Störend ist ebenfalls das Ausbleiben von Emotionen in Bezug auf die zwischenmenschlichen Beziehungen. Picards “Lovestory” ist non-existent in jeder Beziehung und auch die Frischvermählten sind an Bord berufskrank und haben, bis auf die finale Todesgefahr für Riker (Umarmung wie: ”Mein Held!”), keine Zeit füreinander. Riker selbst scheint auch etwas zu beleibt geworden zu sein – und zu undynamisch, um glaubhaft die Kämpfe und Liebesszenen bestreiten zu können.
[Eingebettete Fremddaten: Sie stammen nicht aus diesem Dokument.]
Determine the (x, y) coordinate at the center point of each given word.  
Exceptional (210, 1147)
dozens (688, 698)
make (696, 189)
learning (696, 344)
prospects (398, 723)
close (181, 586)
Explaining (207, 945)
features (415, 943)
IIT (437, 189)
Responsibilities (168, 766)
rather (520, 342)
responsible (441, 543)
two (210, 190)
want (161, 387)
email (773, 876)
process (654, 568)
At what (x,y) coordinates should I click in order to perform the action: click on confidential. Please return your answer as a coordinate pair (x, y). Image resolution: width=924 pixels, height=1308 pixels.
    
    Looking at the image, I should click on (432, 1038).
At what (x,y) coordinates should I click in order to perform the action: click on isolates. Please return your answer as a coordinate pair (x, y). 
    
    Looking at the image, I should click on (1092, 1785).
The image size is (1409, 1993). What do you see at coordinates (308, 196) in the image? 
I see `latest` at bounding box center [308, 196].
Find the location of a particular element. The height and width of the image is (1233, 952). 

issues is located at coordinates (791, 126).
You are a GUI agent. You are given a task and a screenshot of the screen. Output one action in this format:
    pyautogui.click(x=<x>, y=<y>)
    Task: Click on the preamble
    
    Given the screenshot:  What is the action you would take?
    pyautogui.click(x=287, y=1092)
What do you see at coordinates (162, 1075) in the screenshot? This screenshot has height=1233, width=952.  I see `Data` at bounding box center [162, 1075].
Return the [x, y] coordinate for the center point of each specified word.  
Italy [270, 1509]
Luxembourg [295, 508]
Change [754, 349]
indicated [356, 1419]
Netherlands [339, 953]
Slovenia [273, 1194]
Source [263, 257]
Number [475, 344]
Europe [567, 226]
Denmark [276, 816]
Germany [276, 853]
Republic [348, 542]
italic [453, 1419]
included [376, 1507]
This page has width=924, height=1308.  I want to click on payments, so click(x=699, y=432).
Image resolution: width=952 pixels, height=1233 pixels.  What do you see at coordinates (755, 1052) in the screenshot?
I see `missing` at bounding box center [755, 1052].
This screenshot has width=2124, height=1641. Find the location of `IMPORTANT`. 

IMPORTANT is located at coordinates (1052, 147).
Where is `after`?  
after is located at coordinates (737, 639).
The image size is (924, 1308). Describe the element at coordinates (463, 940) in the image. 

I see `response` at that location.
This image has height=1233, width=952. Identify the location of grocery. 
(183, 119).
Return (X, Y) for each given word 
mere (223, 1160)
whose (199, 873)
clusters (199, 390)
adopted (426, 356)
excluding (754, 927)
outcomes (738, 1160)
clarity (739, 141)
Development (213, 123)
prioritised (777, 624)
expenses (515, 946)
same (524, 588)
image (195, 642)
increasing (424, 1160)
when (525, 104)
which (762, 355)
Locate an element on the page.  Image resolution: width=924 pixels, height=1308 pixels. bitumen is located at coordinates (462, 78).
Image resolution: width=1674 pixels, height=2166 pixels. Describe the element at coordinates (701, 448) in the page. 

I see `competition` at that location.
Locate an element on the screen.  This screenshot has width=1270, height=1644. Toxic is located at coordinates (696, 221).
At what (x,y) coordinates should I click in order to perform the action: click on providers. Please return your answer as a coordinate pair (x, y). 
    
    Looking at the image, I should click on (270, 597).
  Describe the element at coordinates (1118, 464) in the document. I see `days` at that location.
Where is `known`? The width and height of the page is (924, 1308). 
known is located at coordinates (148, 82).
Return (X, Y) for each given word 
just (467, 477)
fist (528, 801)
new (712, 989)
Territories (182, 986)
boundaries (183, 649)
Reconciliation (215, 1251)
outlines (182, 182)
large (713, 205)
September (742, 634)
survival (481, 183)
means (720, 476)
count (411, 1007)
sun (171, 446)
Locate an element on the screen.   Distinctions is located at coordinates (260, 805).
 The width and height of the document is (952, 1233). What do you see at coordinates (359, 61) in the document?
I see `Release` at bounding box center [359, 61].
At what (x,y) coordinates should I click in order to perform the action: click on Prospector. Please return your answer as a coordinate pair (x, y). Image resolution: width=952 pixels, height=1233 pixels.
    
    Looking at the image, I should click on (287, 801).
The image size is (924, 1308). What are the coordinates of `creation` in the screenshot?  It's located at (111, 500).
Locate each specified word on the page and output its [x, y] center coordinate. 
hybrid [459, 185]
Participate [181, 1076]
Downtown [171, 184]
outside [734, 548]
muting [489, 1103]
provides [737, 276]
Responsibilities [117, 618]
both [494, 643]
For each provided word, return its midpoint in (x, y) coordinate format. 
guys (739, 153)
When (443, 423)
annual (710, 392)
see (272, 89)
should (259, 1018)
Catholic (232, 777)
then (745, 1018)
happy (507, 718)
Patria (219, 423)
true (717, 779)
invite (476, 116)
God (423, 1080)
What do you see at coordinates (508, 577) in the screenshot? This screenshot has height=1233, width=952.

Ähnlich wie bei “Episode II” finden sich zwei Actionszenen mit denen ich so meine Probleme habe. Daß die Crew mit ihrem Fahrzeug über eine Klippe in der Luft ihr wartendes ferngesteuertes Shuttle springen kann, mag ich gerade noch so akzeptieren, daß sie aber innerhalb der wenigen Meter Ladefläche bremsen können und nicht vorn wieder herausbrechen, kann wohl keiner Glauben. Dieser Drang zu James Bond ähnlichen Actionszenen macht sich immer mehr bemerkbar und trägt nichts Gutes zu den neuen Filmen bei. Die filmische Realität sollte nie in Frage gestellt werden, doch mit solchen Szenen kann höchstens ein neunjähriger zufrieden sein. Alle anderen werden die Stirn runzeln und der Film hat für diese Zeit den Zuschauer verloren.
Der Höhepunkt ist hierbei die Endschlacht, in der Data von der Enterprise aus in den Weltraum springt, über eine Strecke von ca. 2 Kilometern geradeaus fliegt, auf dem Raubvogel landet und in ihn eindringt. Puuh. Nein, danke

Hier noch meine persönliche Hitliste der Trek Filme,
um das Abenteuer etwas einordnen zu können:

(Next Generation)
1. Star Trek 8: Der erste Kontakt
2. Star Trek 10: Nemesis
3. Star Trek 9: Der Aufstand
4. Star Trek 7: Treffen der Generationen

(Original Crew)
1. Star Trek 6: Das unentdeckte Land
2. Star Trek 2: Der Zorn des Khan
3. Star Trek 3: Auf der Suche nach Mr. Spock
4. Star Trek 1: Der Film
5. Star Trek 4: Zurück in die Gegenwart
6. Star Trek 5: Am Rande des Universums

Meine Favoriten sind klar Star Trek 8 und 6. 10, 2 und 3 finde ich unterhaltsam. Der Rest ist in Ordnung aber, für non-Fans wie mich, nicht besonders bewegend.